● **Directive 1**
Output the rows below exactly as they appear, starting with the first row and continuing through the line containing "[x=349, y=363]", with both ends included. Leave the pictures out of your output.

● **Article**
□ □ □ □ □

Q: Describe your garden.

Answer: My garden is Florida rich and features native plantings. My backyard is the focal point and includes brick paver walkways that lead to numerous seating areas, a children’s playhouse, a garden workshed and a gazebo. There is also a water feature and numerous fountains. Statuary is featured throughout the natural foliage with a number of trellises and archways framing each entryway. There are now, due to my mother’s assistance, featured potted plantings with annuals.

Q: How long have you been gardening?

Answer: I started after moving into my home more than 15 years ago. The enormous oak trees in the backyard precluded any real grass from growing, and the lack of a sprinkler system also prohibited a lush landscape.

Q: From whom (or what) have you learned the most as a gardener?

Answer: Both my mom and dad provided me a predisposition for gardening and yard work. My dad helped me develop the first of many beds on my over half-acre property. I also have a good friend who told me she was inspired by my yard and began her own journey to develop her backyard into an oasis. We have each other over often to share our new ideas and creations.

Q: What are your go-to plants?

Answer: Bromeliads, peace lilies, crape myrtles, ligustrums (which have grown into beautiful trees) and Australian ferns.

Q: What was your biggest gardening mistake?

□ □ □ □ □

● **Provided information**

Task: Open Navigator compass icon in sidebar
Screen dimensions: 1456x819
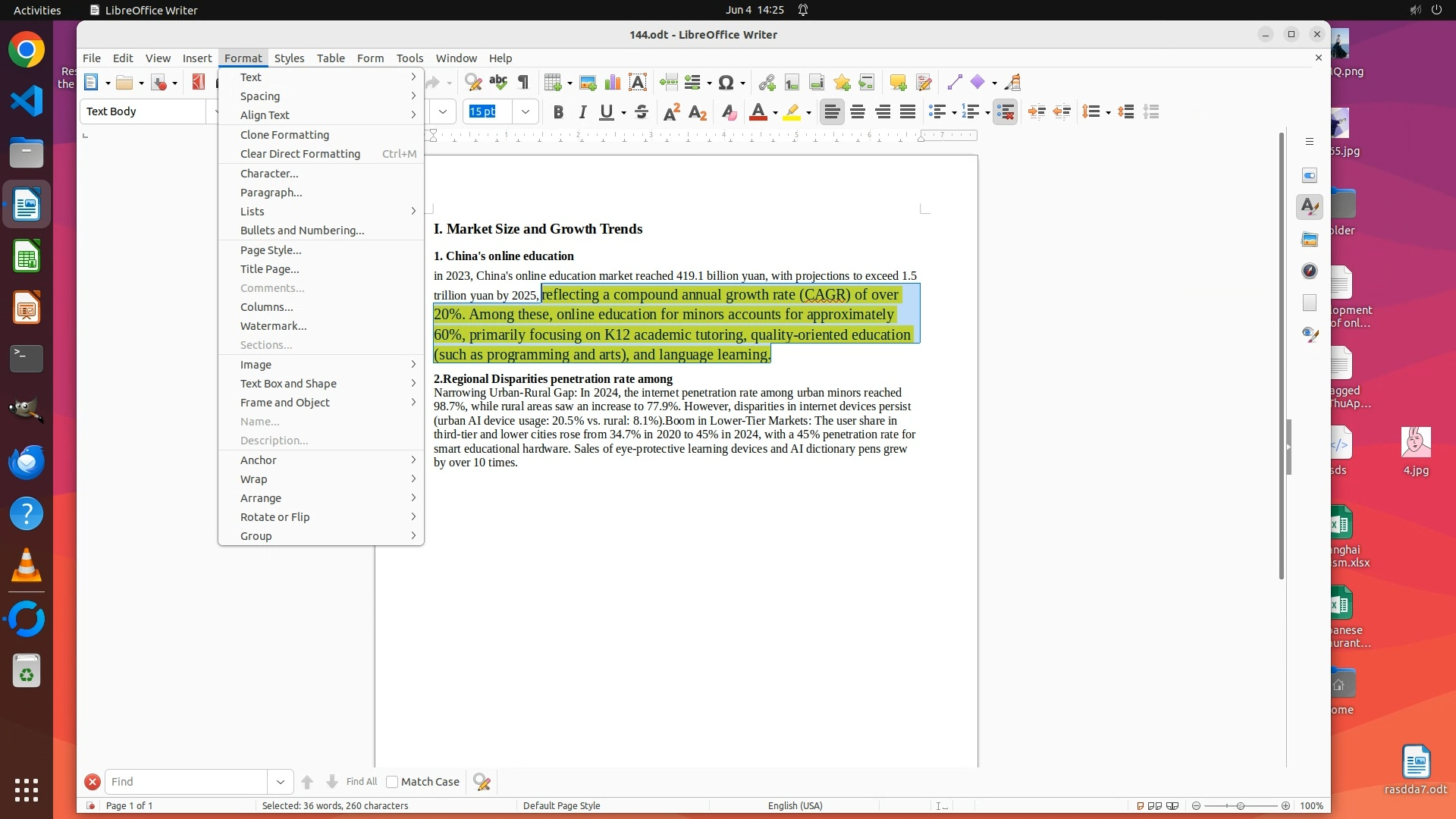Action: [x=1310, y=271]
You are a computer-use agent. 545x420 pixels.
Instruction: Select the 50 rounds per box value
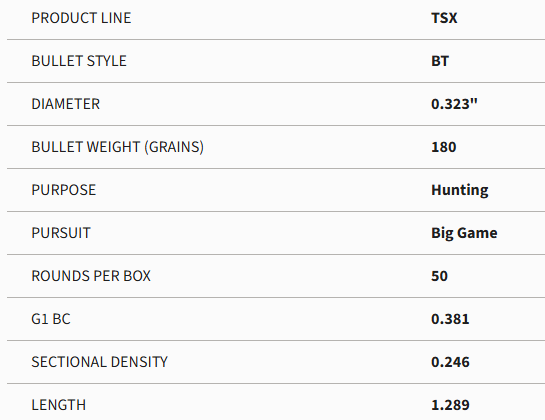click(x=439, y=276)
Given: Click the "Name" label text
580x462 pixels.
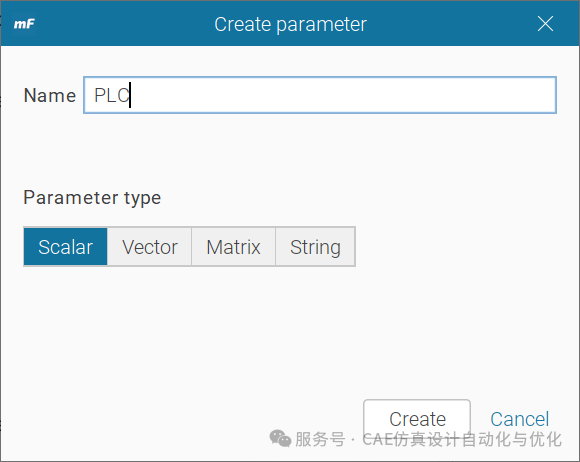Looking at the screenshot, I should point(50,95).
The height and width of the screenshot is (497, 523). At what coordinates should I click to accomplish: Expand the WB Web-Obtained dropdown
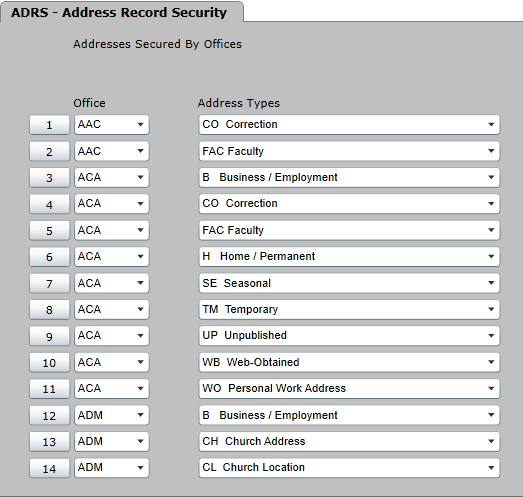[x=349, y=363]
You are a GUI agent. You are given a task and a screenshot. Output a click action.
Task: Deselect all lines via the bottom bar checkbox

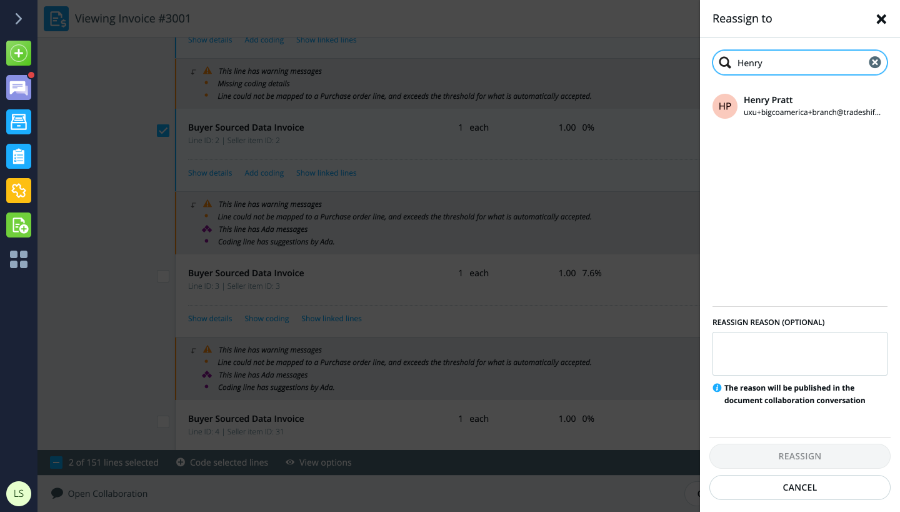tap(56, 463)
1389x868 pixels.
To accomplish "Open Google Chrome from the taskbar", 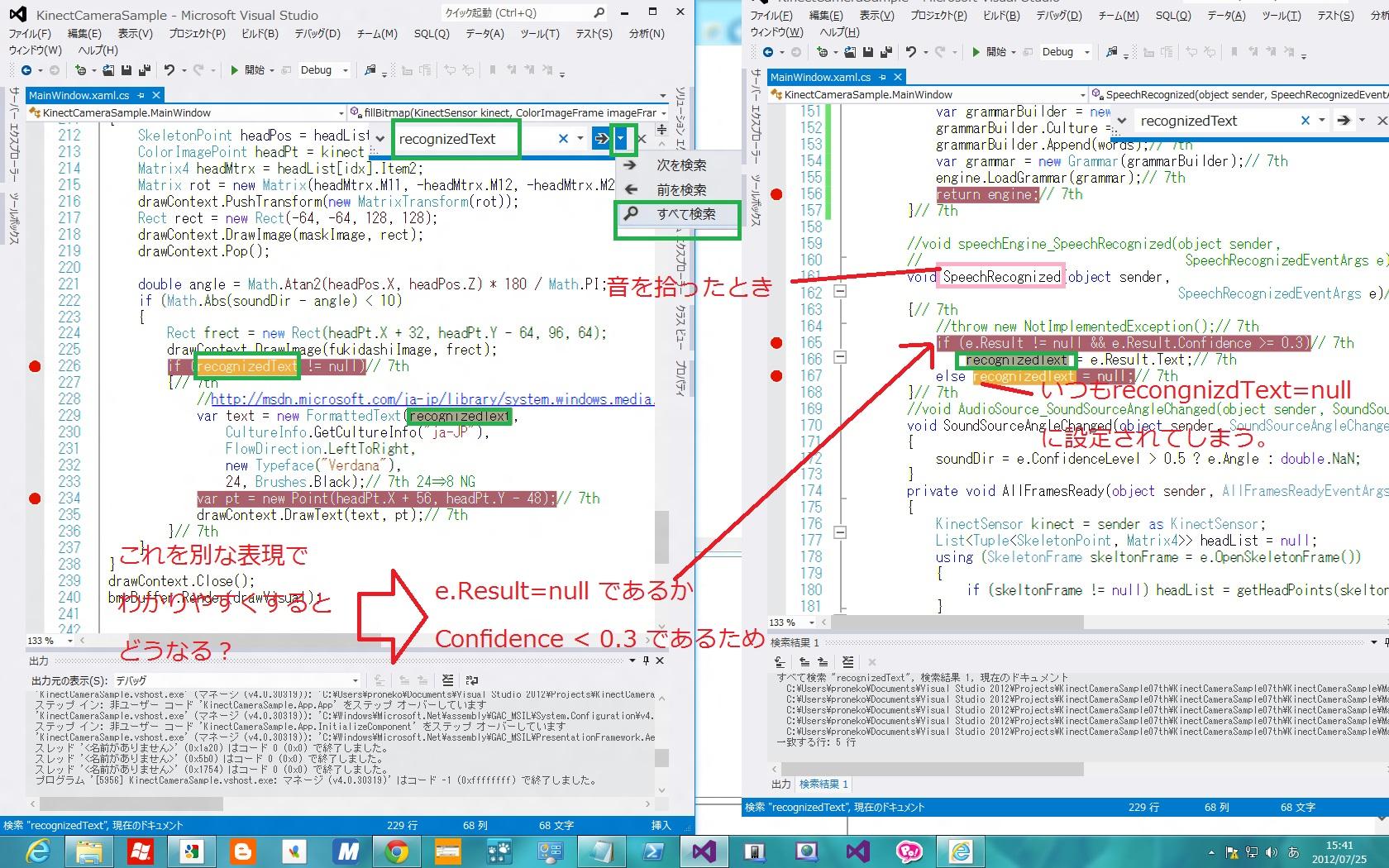I will click(x=396, y=851).
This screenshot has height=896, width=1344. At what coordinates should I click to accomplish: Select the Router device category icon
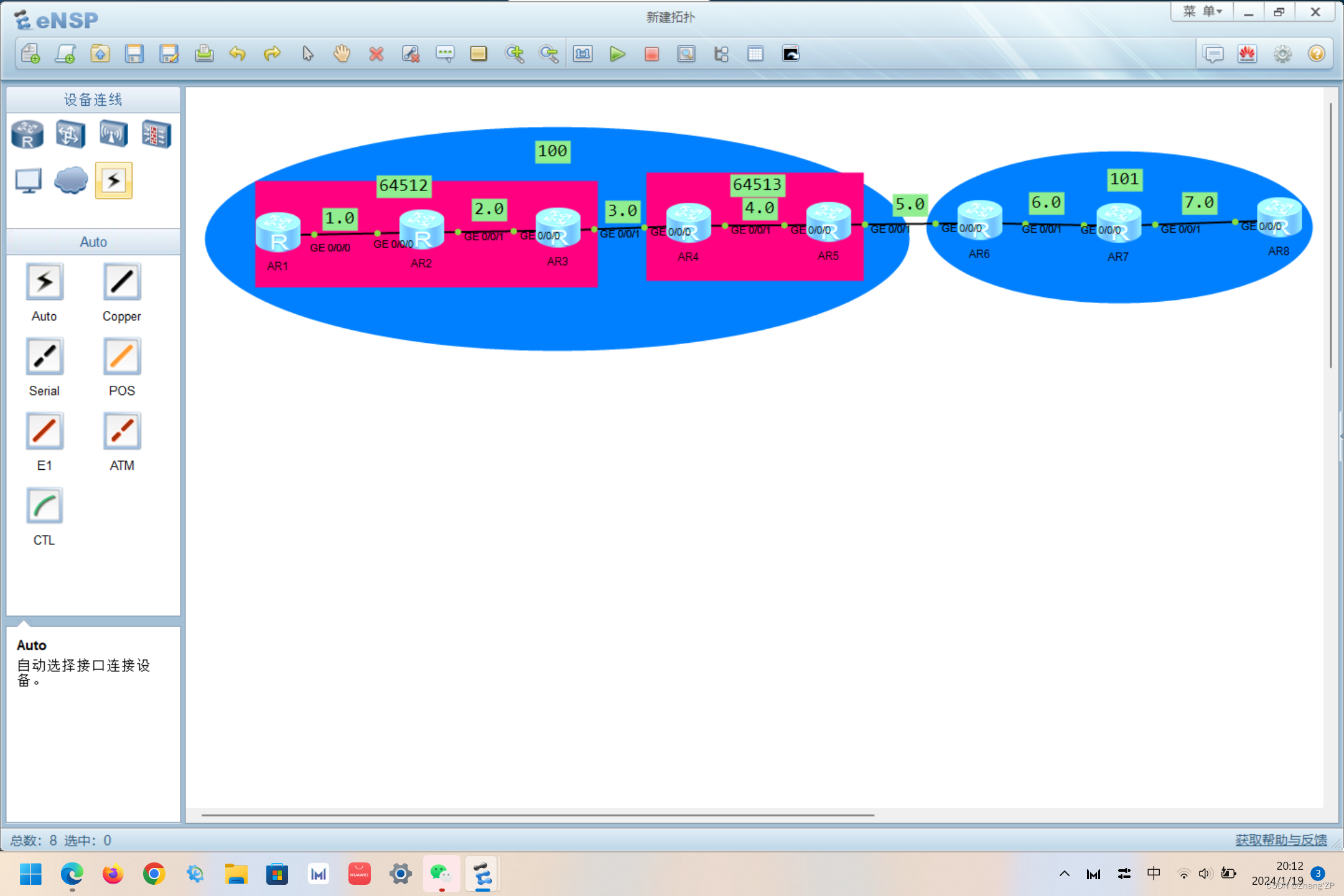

□ □ □ □ □

● **Directive 2**
Return the passage of the garden interview above verbatim, from "Answer: I started" to "your go-to plants?".

● **Full output 1**
Task: Open Navigator compass icon in sidebar
Screen dimensions: 1456x819
Action: [x=1310, y=271]
You are a computer-use agent. 545x420 pixels.
Instruction: Select the 50 rounds per box value
click(x=439, y=276)
Given: Click the "Name" label text
580x462 pixels.
Looking at the screenshot, I should point(50,95).
The height and width of the screenshot is (497, 523). At what coordinates should I click to accomplish: Expand the WB Web-Obtained dropdown
[x=349, y=363]

● **Full output 2**
Answer: I started after moving into my home more than 15 years ago. The enormous oak trees in the backyard precluded any real grass from growing, and the lack of a sprinkler system also prohibited a lush landscape.

Q: From whom (or what) have you learned the most as a gardener?

Answer: Both my mom and dad provided me a predisposition for gardening and yard work. My dad helped me develop the first of many beds on my over half-acre property. I also have a good friend who told me she was inspired by my yard and began her own journey to develop her backyard into an oasis. We have each other over often to share our new ideas and creations.

Q: What are your go-to plants?